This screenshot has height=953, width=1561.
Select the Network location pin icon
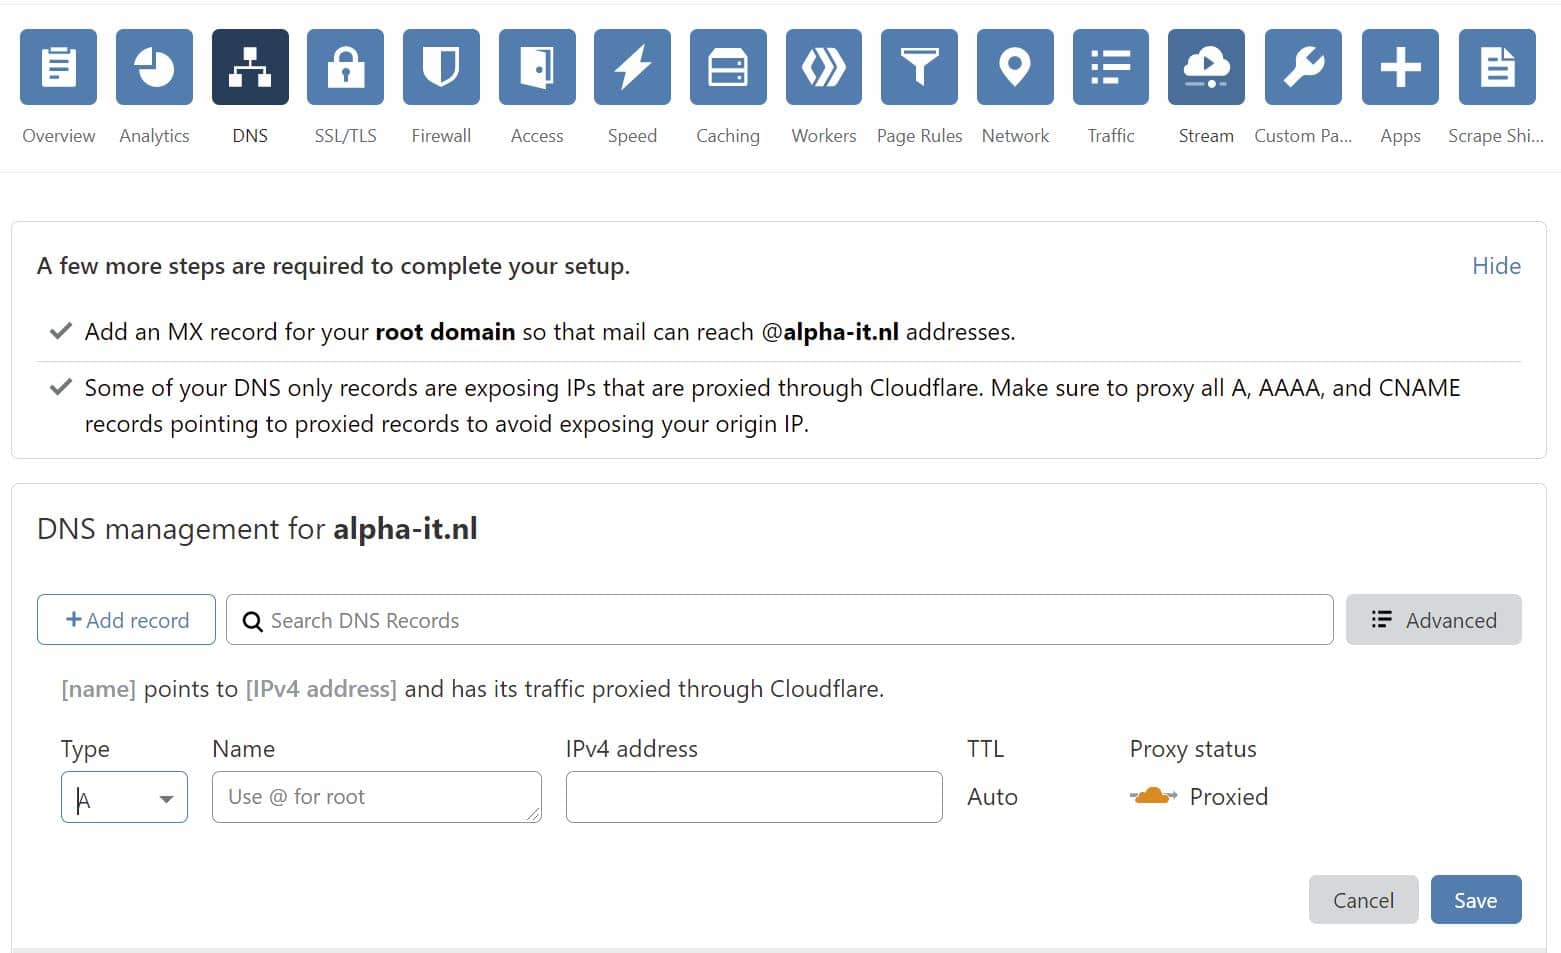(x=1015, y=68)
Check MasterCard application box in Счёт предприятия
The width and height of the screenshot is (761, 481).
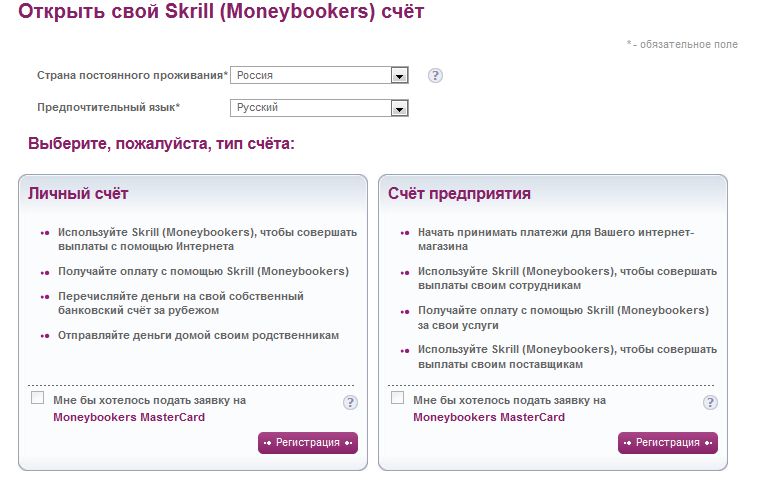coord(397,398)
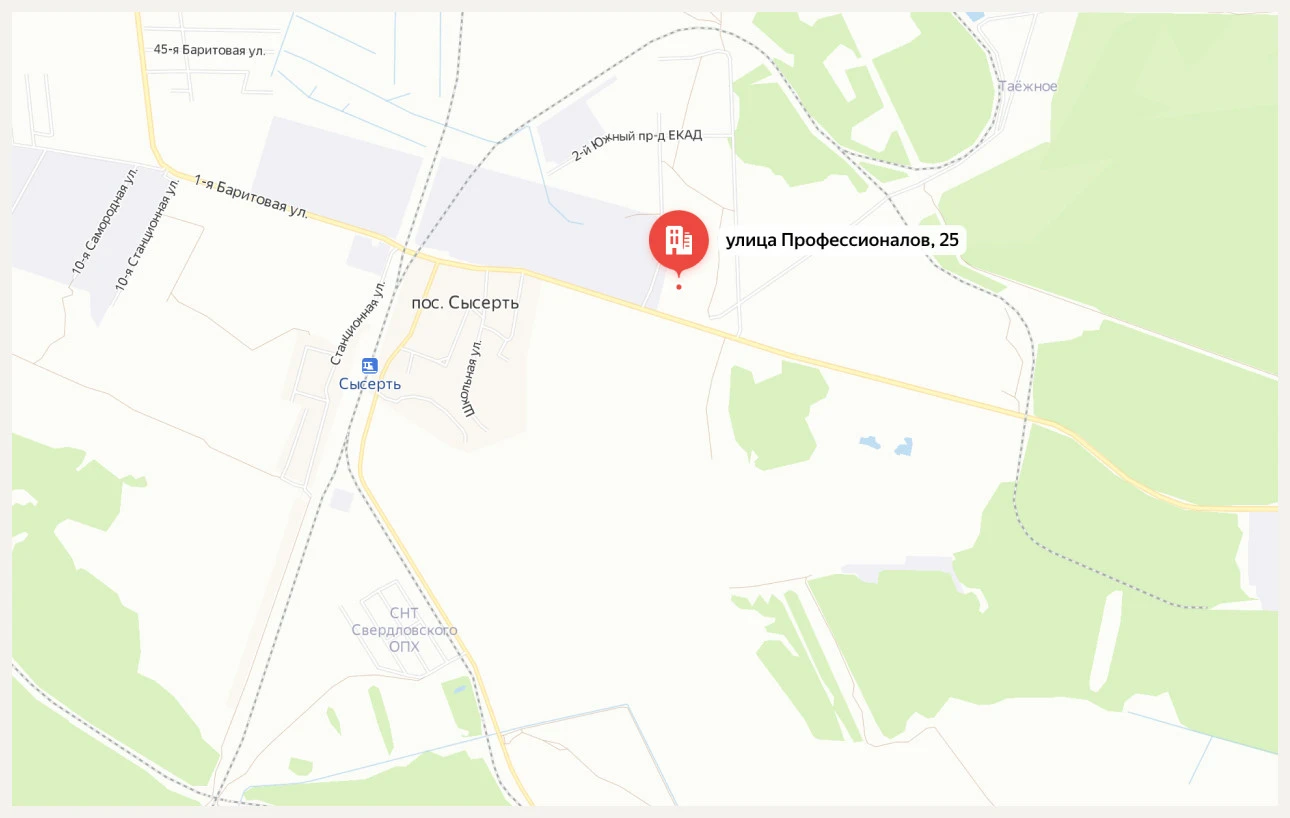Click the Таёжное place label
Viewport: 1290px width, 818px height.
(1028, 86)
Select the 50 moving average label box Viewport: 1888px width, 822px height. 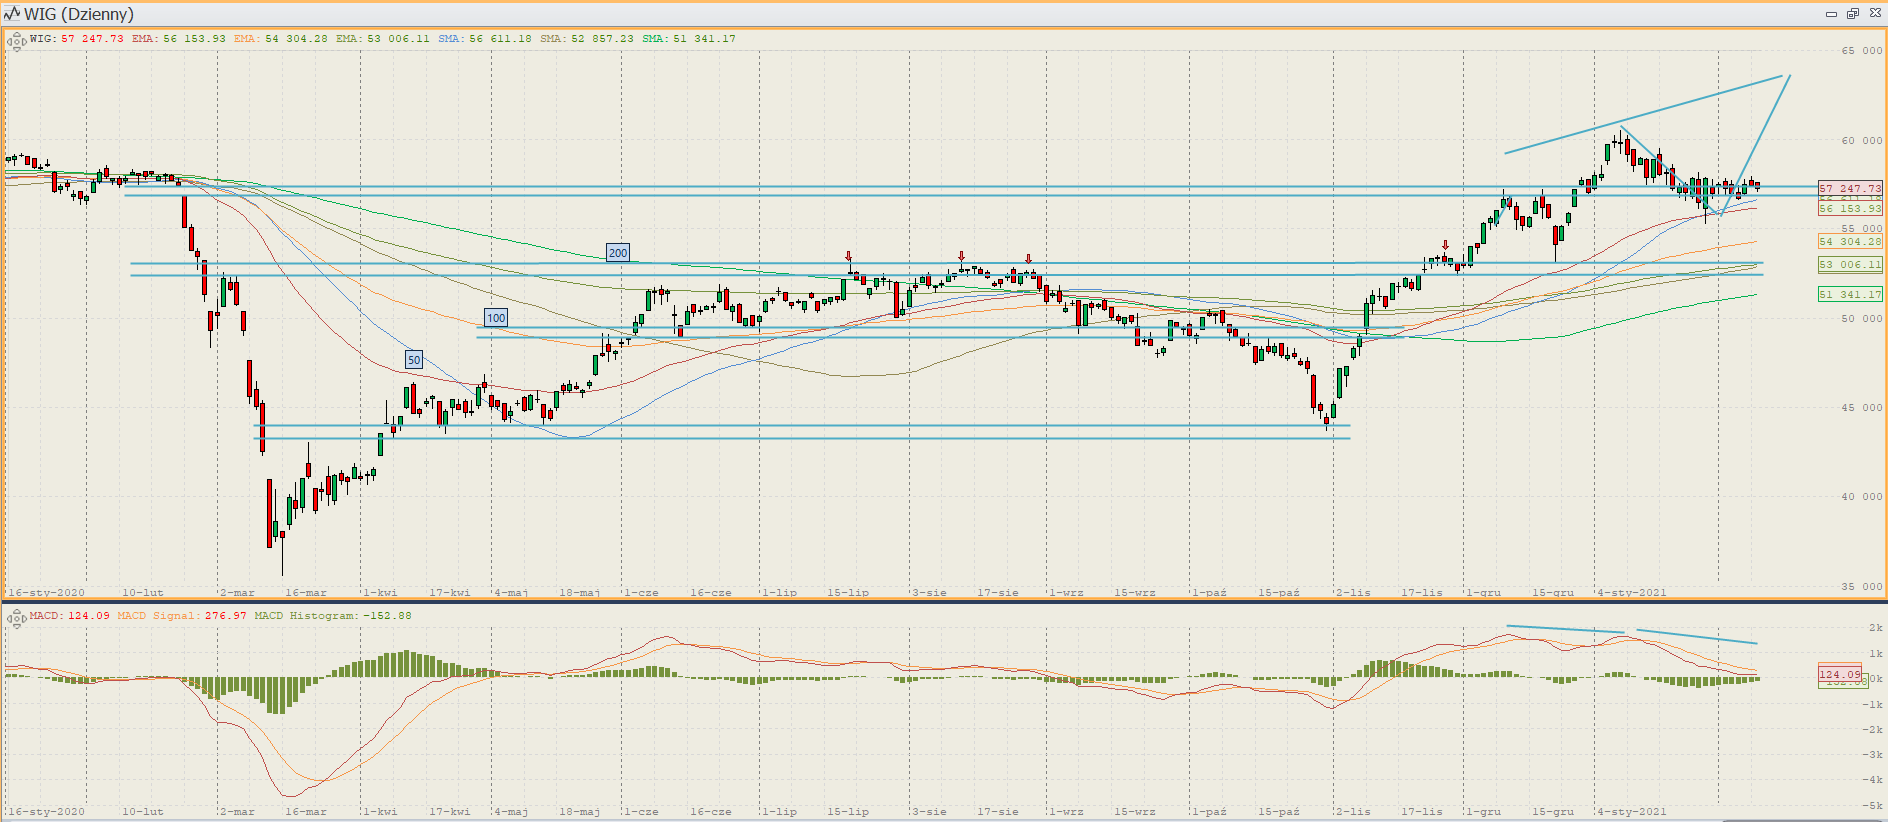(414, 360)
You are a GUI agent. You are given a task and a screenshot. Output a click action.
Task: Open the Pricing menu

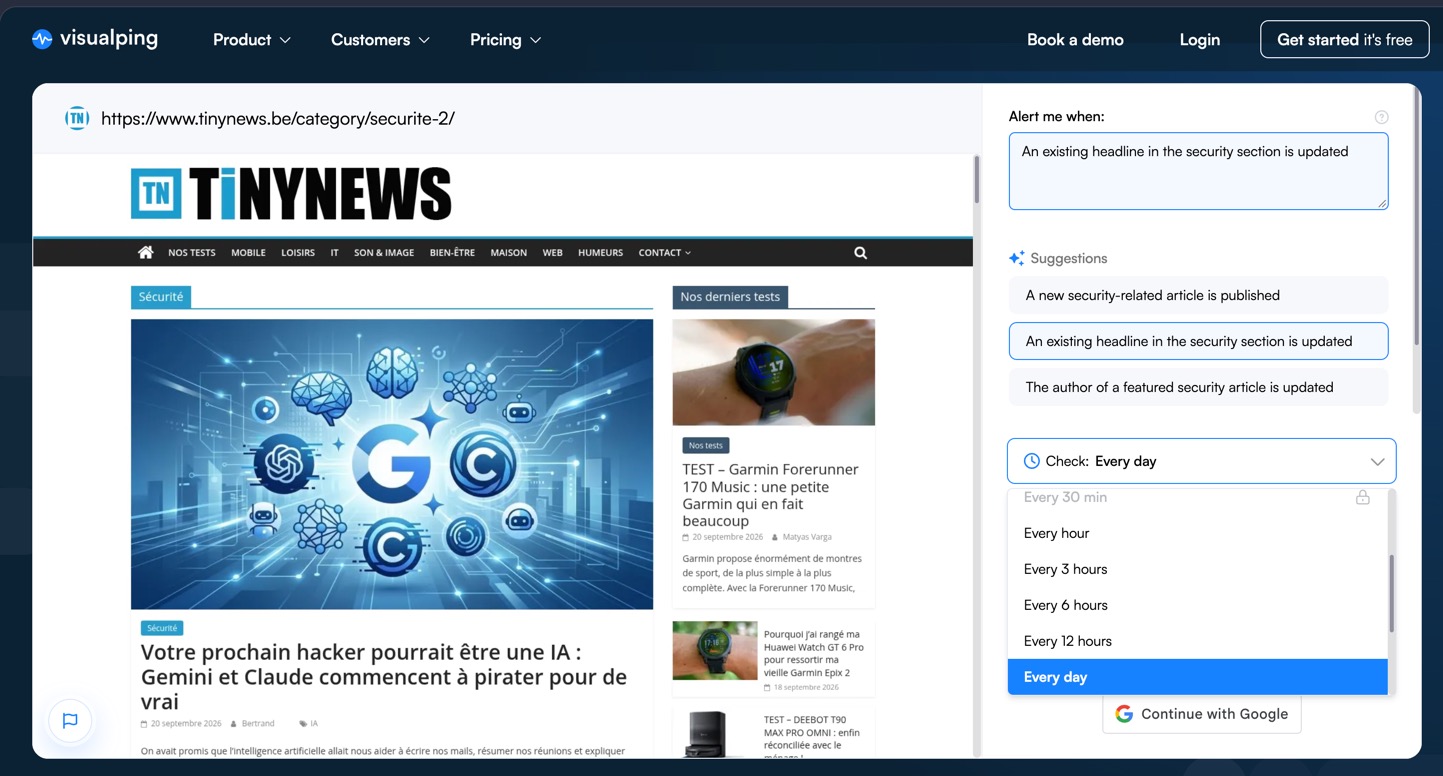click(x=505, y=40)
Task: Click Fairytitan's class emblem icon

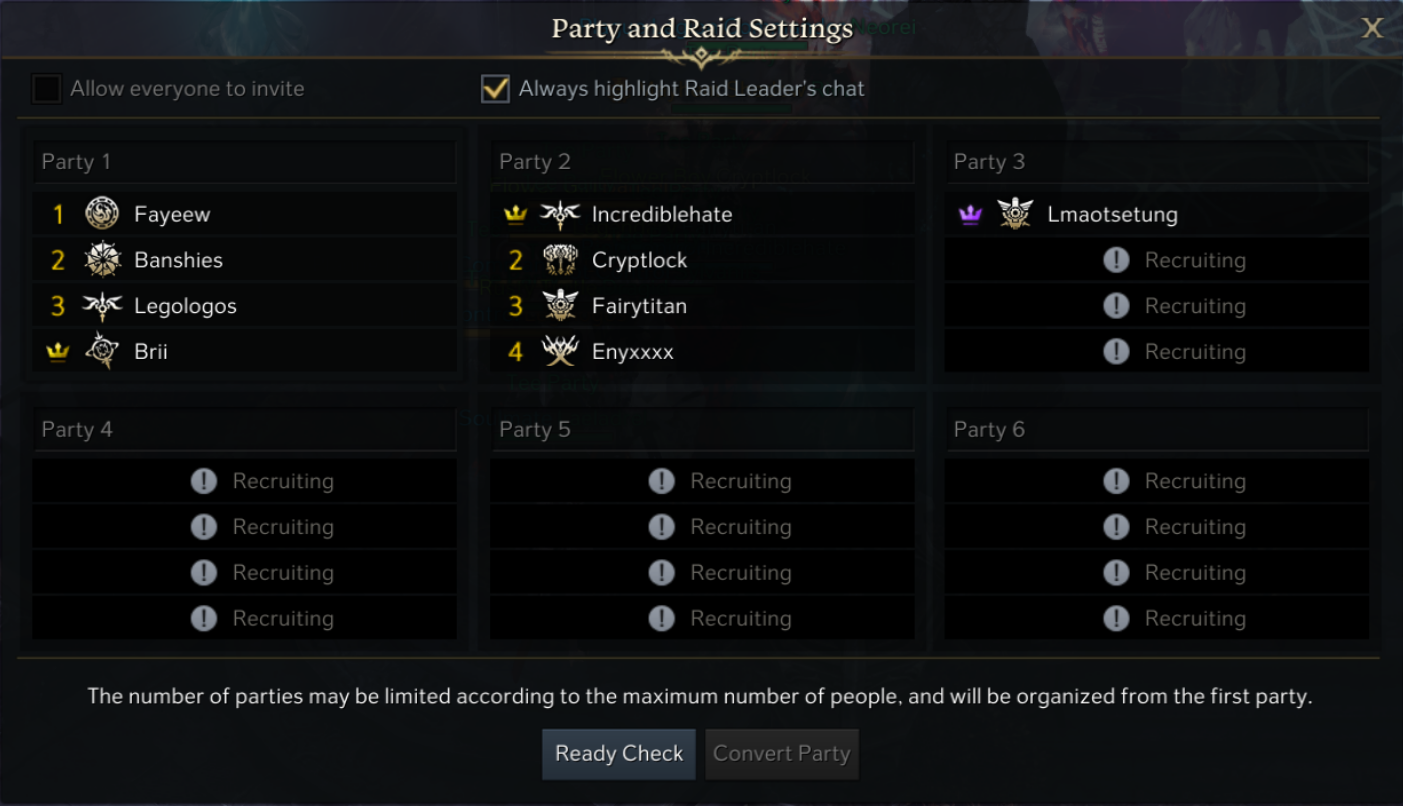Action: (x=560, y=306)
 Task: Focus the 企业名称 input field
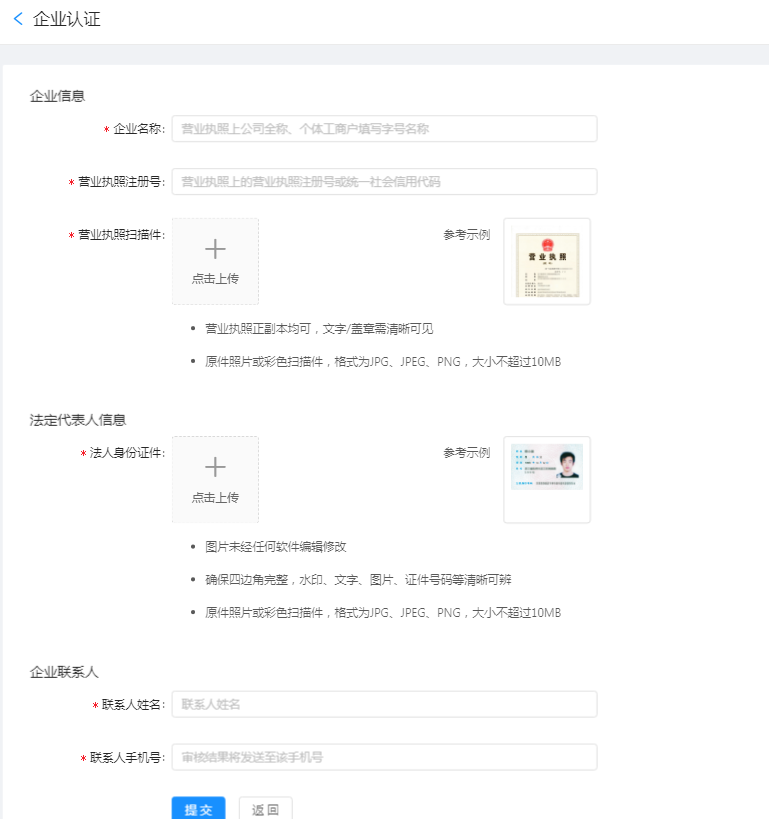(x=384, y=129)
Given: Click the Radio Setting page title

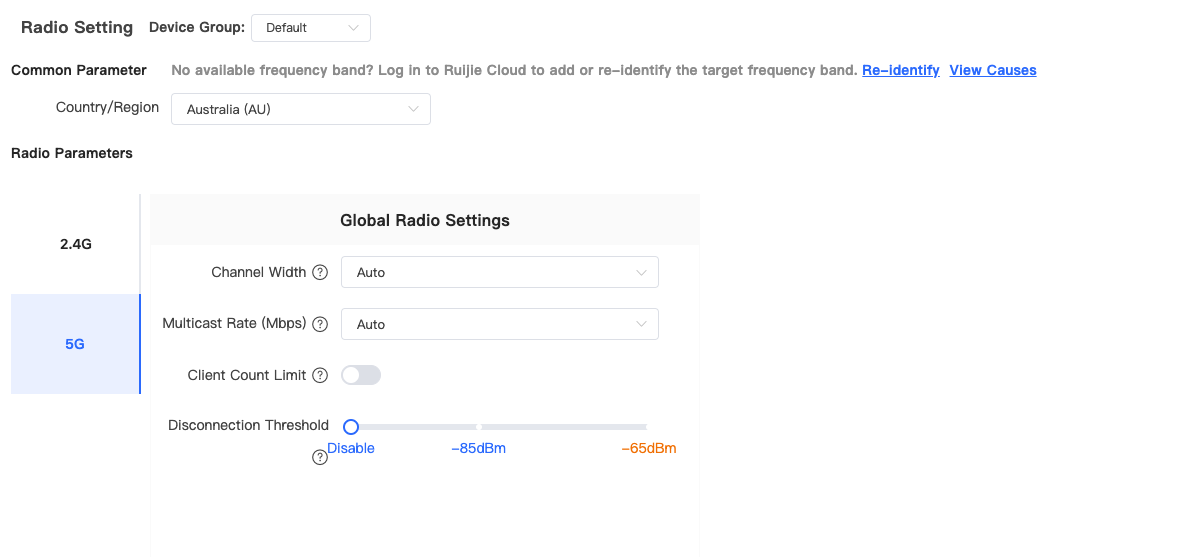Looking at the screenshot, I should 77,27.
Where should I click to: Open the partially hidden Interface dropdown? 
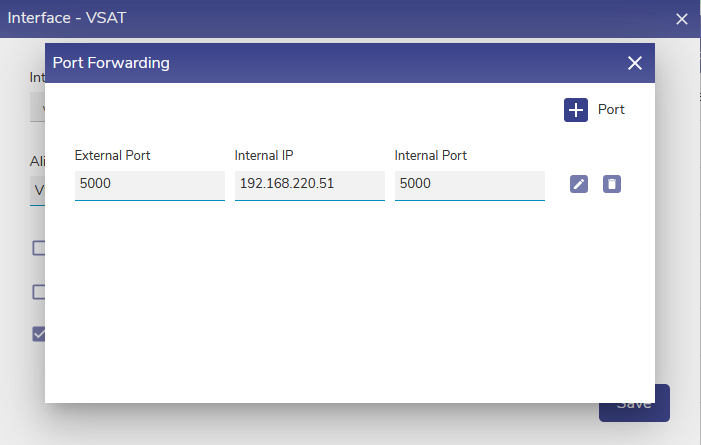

-- Exercise prompt --
Start with the line holding "Task: Focus the 企业名称 input field" and repeat exactly every line through the final line of the records above, but no pictures and nothing more.

-- Answer below --
 Task: Focus the 企业名称 input field
(x=384, y=129)
Given: Click the Radio Setting page title

Looking at the screenshot, I should 77,27.
Where should I click to: Open the partially hidden Interface dropdown? 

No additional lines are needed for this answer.